╭──
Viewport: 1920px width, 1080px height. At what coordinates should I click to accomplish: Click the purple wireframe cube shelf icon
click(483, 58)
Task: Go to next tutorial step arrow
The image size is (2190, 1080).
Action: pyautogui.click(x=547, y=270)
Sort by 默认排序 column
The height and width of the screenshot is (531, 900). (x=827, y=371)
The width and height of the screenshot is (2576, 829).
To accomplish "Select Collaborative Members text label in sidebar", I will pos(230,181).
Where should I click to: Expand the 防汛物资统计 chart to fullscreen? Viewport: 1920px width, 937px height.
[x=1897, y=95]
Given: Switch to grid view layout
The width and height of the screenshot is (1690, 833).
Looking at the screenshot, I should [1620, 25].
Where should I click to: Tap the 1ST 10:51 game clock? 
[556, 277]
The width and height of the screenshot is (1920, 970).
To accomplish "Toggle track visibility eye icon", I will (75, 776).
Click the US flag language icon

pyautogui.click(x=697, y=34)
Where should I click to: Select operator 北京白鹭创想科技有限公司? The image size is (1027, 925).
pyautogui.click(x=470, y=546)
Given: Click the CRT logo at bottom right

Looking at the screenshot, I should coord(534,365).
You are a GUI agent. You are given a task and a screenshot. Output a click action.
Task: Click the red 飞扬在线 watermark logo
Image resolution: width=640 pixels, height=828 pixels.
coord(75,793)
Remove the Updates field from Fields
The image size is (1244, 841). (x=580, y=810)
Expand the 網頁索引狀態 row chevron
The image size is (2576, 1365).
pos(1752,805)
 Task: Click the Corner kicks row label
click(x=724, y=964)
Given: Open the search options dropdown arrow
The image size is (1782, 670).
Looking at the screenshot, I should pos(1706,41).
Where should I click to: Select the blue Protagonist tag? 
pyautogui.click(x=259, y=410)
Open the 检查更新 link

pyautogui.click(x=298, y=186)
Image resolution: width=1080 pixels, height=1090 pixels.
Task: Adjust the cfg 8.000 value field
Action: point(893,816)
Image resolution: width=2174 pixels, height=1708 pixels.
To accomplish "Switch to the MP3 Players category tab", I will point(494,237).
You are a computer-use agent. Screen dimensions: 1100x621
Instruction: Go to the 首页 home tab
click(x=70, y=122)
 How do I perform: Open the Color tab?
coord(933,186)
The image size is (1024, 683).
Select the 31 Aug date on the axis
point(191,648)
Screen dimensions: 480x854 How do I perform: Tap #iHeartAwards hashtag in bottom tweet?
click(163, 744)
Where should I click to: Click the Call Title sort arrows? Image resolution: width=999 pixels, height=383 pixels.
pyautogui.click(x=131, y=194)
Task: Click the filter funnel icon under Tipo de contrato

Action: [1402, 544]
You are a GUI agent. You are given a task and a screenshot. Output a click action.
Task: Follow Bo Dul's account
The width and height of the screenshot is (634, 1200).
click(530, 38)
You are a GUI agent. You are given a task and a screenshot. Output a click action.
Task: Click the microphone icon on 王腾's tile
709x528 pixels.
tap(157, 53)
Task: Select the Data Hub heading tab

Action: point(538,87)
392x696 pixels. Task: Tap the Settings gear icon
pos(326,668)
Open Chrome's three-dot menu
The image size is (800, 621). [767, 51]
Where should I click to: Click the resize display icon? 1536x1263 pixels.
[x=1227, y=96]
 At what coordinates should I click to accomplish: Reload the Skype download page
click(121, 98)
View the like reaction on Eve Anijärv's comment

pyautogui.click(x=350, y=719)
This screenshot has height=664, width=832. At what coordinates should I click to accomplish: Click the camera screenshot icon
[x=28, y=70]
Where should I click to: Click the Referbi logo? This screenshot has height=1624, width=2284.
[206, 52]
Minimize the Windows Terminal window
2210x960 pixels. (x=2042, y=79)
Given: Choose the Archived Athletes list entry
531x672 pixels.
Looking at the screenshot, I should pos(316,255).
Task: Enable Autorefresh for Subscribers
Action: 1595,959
╰──
AIM: Write out all of the material above verbatim, preserving every line in its original order.

FULL SOLUTION:
Viewport: 1920px width, 1080px height. At what coordinates should I click to accomplish: Click the purple wireframe cube shelf icon
click(483, 58)
Task: Go to next tutorial step arrow
The image size is (2190, 1080).
Action: pyautogui.click(x=547, y=270)
Sort by 默认排序 column
The height and width of the screenshot is (531, 900). (x=827, y=371)
The width and height of the screenshot is (2576, 829).
To accomplish "Select Collaborative Members text label in sidebar", I will pos(230,181).
Where should I click to: Expand the 防汛物资统计 chart to fullscreen? Viewport: 1920px width, 937px height.
[x=1897, y=95]
Given: Switch to grid view layout
The width and height of the screenshot is (1690, 833).
Looking at the screenshot, I should [1620, 25].
Where should I click to: Tap the 1ST 10:51 game clock? 
[556, 277]
The width and height of the screenshot is (1920, 970).
To accomplish "Toggle track visibility eye icon", I will (75, 776).
Click the US flag language icon

pyautogui.click(x=697, y=34)
Where should I click to: Select operator 北京白鹭创想科技有限公司? The image size is (1027, 925).
pyautogui.click(x=470, y=546)
Given: Click the CRT logo at bottom right

Looking at the screenshot, I should coord(534,365).
You are a GUI agent. You are given a task and a screenshot. Output a click action.
Task: Click the red 飞扬在线 watermark logo
Image resolution: width=640 pixels, height=828 pixels.
coord(75,793)
Remove the Updates field from Fields
The image size is (1244, 841). (x=580, y=810)
Expand the 網頁索引狀態 row chevron
The image size is (2576, 1365).
pos(1752,805)
 Task: Click the Corner kicks row label
click(x=724, y=964)
Given: Open the search options dropdown arrow
The image size is (1782, 670).
Looking at the screenshot, I should pos(1706,41).
Where should I click to: Select the blue Protagonist tag? 
pyautogui.click(x=259, y=410)
Open the 检查更新 link

pyautogui.click(x=298, y=186)
Image resolution: width=1080 pixels, height=1090 pixels.
Task: Adjust the cfg 8.000 value field
Action: point(893,816)
Image resolution: width=2174 pixels, height=1708 pixels.
To accomplish "Switch to the MP3 Players category tab", I will point(494,237).
You are a computer-use agent. Screen dimensions: 1100x621
Instruction: Go to the 首页 home tab
click(x=70, y=122)
 How do I perform: Open the Color tab?
coord(933,186)
The image size is (1024, 683).
Select the 31 Aug date on the axis
point(191,648)
Screen dimensions: 480x854 How do I perform: Tap #iHeartAwards hashtag in bottom tweet?
click(163, 744)
Where should I click to: Click the Call Title sort arrows? Image resolution: width=999 pixels, height=383 pixels.
pyautogui.click(x=131, y=194)
Task: Click the filter funnel icon under Tipo de contrato

Action: [1402, 544]
You are a GUI agent. You are given a task and a screenshot. Output a click action.
Task: Follow Bo Dul's account
The width and height of the screenshot is (634, 1200).
click(530, 38)
You are a GUI agent. You are given a task and a screenshot. Output a click action.
Task: Click the microphone icon on 王腾's tile
709x528 pixels.
tap(157, 53)
Task: Select the Data Hub heading tab

Action: point(538,87)
392x696 pixels. Task: Tap the Settings gear icon
pos(326,668)
Open Chrome's three-dot menu
The image size is (800, 621). [767, 51]
Where should I click to: Click the resize display icon? 1536x1263 pixels.
[x=1227, y=96]
 At what coordinates should I click to accomplish: Reload the Skype download page
click(121, 98)
View the like reaction on Eve Anijärv's comment

pyautogui.click(x=350, y=719)
This screenshot has height=664, width=832. At what coordinates should I click to accomplish: Click the camera screenshot icon
[x=28, y=70]
Where should I click to: Click the Referbi logo? This screenshot has height=1624, width=2284.
[206, 52]
Minimize the Windows Terminal window
2210x960 pixels. (x=2042, y=79)
Given: Choose the Archived Athletes list entry
531x672 pixels.
Looking at the screenshot, I should pos(316,255).
Task: Enable Autorefresh for Subscribers
Action: 1595,959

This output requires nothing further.